Denys sonrió, una sonrisa leve, triste, y suspiró. La silla crujió cuando se inclinó hacia delante y apoyó los codos sobre la mesa. Y pulsó un botón. El murmullo del silenciador, ese murmullo que calaba los huesos, los envolvió de pronto, y el estómago de Justin se encogió, se le tensaron los nervios.
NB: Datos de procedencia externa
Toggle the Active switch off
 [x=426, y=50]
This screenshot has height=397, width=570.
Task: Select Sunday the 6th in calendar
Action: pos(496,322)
—Pero el programa conlleva más de veinte años de estudio, incluso si te damos una prueba completa con un grupo genético. Ése es el problema. En realidad, para saber si tienes razón o no, necesitaríamos una prueba estilo Gehenna. Veinte generaciones, no veinte años. Y no nos parece prudente concederte un par de planetas. ¿Y que hacemos con la cultura que resulte si te equivocas? ¿La eliminamos? Ésa es la escala en que estás trabajando, hijo.
Él ya estaba oyendo él «no» que se acercaba, sarcástico y lento, y se mordió el labio para contener la rabia.
—Algo como lo que hacía Emory —dijo, con amargura. El último alarde de Reseune. Y casi dijo: Si su comité hubiera vetado los proyectos de Ari, seríamos sólo una granja de producción, nada más.
Pero, claro, no estaba seguro de lo que hubiera hecho Emory veinte o treinta generaciones después, ni de los lejos que había llegado, ni de si la Unión misma era un proyecto que funcionara. La referencia a Gehenna que había hecho Denys le producía escalofríos.
—Algo como lo que hacía Emory —repitió Denys lentamente, sin inflexión—. Te diré que Sociología se puso muy nerviosa con tus diseños, por la sugerencia de que tal vez habían cometido un error en los programas de proyección, ya sabes. Hiciste que los programadores pasaran algunas noches de insomnio. Y, con franqueza, no revelamos nada de esto a Defensa. Ya sabes lo excitables que son.